#### What you will do:
Return exactly those lines of the material below that fall between the line holding "This screenshot has height=442, width=500." and the line holding "Open the Changelog", inclusive.

#### Supplied records:
┄┄┄┄┄┄┄┄┄┄

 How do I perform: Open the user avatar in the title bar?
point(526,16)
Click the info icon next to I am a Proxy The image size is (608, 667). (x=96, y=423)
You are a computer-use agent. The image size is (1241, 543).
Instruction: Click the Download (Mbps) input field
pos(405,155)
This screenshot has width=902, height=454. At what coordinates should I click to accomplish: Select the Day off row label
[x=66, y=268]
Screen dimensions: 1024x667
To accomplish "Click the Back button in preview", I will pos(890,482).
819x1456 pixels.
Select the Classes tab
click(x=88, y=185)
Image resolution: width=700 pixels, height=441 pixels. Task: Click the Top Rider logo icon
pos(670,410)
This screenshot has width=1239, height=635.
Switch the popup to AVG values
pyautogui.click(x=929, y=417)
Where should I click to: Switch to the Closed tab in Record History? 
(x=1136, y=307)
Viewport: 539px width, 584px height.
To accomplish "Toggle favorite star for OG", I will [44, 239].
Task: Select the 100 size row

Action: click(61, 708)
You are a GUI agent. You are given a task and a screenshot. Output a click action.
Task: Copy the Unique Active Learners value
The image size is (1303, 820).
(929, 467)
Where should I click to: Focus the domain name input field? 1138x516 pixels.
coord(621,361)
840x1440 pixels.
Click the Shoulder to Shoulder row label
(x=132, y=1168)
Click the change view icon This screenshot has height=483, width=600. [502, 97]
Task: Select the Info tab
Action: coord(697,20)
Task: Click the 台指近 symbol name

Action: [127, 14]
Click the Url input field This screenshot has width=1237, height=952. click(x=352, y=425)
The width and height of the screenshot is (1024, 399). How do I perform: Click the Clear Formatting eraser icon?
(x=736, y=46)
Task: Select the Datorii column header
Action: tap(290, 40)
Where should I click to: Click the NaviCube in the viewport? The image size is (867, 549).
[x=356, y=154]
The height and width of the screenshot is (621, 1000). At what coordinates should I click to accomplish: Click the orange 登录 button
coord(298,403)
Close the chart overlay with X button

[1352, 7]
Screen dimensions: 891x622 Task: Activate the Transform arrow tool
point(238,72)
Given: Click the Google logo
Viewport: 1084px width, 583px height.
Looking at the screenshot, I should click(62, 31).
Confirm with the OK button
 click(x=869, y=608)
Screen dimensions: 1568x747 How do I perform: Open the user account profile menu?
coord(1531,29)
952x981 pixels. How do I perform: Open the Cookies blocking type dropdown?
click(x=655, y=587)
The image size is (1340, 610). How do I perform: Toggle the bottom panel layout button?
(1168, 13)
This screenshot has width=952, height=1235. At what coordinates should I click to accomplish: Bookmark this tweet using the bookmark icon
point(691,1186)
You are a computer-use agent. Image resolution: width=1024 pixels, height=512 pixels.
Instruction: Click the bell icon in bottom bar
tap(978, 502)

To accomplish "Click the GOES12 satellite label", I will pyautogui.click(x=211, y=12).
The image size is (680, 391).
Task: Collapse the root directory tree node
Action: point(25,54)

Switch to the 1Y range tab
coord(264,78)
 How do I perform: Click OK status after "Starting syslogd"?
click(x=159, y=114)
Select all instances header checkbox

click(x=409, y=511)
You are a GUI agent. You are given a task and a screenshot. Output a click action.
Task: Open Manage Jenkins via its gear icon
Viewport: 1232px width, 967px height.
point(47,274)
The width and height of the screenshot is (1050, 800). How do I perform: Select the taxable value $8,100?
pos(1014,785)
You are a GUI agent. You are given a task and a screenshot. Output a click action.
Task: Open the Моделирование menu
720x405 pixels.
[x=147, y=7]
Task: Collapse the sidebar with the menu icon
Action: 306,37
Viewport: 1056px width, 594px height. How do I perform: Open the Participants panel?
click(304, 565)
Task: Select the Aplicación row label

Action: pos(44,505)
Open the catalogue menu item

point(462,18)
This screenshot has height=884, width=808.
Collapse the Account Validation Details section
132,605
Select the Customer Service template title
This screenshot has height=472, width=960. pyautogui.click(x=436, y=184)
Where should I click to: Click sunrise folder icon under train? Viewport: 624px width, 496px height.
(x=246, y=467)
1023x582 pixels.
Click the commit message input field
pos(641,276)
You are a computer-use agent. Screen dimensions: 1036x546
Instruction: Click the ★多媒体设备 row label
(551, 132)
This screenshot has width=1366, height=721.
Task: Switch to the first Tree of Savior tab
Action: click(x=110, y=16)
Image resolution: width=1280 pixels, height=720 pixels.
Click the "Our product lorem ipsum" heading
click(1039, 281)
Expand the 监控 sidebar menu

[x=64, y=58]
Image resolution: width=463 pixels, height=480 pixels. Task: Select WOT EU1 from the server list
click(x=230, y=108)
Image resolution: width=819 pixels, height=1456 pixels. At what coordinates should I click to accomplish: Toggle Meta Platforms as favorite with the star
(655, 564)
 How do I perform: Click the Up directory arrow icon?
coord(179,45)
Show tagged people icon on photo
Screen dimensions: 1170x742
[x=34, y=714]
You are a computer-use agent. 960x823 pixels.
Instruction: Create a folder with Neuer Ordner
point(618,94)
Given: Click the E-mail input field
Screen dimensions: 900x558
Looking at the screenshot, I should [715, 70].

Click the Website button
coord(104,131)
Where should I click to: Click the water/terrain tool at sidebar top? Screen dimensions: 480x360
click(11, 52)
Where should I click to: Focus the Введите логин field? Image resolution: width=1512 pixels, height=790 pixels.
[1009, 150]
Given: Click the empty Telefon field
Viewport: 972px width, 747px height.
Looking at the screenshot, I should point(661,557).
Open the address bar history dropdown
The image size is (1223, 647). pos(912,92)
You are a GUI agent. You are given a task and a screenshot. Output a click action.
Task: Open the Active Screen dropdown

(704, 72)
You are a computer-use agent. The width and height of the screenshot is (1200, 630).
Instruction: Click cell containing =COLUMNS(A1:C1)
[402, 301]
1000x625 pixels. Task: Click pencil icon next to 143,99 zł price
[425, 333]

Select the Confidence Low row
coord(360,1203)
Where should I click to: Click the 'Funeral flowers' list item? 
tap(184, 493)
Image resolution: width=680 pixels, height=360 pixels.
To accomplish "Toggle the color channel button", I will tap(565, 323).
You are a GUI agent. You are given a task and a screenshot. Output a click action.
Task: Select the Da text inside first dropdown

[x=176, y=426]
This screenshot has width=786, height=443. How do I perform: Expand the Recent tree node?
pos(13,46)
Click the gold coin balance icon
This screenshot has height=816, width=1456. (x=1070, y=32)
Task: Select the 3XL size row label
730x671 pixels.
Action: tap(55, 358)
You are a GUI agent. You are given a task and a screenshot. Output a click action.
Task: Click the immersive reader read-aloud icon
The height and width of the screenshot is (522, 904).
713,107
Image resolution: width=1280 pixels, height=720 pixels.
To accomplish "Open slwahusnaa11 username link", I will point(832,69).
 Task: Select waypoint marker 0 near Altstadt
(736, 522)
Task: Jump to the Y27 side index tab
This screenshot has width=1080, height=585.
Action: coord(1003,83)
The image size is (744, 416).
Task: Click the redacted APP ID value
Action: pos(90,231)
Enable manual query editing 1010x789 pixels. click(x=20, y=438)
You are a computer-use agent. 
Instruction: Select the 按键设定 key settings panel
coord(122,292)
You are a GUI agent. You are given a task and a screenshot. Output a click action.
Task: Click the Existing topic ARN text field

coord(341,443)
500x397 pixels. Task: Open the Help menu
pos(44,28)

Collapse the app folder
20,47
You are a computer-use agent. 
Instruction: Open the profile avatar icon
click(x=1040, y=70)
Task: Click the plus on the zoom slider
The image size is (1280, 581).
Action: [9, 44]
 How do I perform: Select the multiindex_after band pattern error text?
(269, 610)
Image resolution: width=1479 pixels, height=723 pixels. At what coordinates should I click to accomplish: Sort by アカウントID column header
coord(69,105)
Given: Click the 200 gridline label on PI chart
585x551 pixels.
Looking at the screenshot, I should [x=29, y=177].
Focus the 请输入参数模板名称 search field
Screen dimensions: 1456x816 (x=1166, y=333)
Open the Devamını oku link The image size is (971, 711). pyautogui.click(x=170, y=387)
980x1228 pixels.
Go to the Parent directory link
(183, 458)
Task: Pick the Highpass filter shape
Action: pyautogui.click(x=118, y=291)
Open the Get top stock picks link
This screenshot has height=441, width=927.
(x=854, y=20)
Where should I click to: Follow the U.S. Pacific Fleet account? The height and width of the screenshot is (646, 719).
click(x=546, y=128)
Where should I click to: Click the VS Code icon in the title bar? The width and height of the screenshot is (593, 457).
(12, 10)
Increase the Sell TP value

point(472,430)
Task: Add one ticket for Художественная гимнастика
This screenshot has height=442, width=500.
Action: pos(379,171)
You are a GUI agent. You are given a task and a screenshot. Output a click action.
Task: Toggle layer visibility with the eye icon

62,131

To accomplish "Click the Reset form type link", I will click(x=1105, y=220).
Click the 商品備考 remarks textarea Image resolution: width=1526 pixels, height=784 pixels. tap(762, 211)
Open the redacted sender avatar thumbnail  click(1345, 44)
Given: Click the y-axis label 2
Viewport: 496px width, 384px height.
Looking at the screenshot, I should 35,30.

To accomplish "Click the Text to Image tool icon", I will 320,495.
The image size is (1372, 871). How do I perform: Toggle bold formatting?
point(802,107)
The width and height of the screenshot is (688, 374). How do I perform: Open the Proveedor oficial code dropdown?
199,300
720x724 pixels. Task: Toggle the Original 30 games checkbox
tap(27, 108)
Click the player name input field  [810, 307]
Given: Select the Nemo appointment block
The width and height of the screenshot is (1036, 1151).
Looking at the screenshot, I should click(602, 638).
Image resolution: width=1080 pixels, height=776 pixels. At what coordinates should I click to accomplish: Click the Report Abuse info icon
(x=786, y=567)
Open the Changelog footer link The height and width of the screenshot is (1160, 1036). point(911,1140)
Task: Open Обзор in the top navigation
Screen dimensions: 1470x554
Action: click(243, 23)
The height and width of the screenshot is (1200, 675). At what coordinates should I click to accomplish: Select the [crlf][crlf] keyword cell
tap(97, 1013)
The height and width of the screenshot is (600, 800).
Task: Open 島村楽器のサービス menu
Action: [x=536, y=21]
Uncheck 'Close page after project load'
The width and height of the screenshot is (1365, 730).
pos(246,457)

┄┄┄┄┄┄┄┄┄┄

#### Exercise answer:
This screenshot has height=442, width=500.
Action: pos(379,171)
You are a GUI agent. You are given a task and a screenshot. Output a click action.
Task: Toggle layer visibility with the eye icon

62,131

To accomplish "Click the Reset form type link", I will click(x=1105, y=220).
Click the 商品備考 remarks textarea Image resolution: width=1526 pixels, height=784 pixels. tap(762, 211)
Open the redacted sender avatar thumbnail  click(1345, 44)
Given: Click the y-axis label 2
Viewport: 496px width, 384px height.
Looking at the screenshot, I should 35,30.

To accomplish "Click the Text to Image tool icon", I will 320,495.
The image size is (1372, 871). How do I perform: Toggle bold formatting?
point(802,107)
The width and height of the screenshot is (688, 374). How do I perform: Open the Proveedor oficial code dropdown?
199,300
720x724 pixels. Task: Toggle the Original 30 games checkbox
tap(27, 108)
Click the player name input field  [810, 307]
Given: Select the Nemo appointment block
The width and height of the screenshot is (1036, 1151).
Looking at the screenshot, I should click(602, 638).
Image resolution: width=1080 pixels, height=776 pixels. At what coordinates should I click to accomplish: Click the Report Abuse info icon
(x=786, y=567)
Open the Changelog footer link The height and width of the screenshot is (1160, 1036). point(911,1140)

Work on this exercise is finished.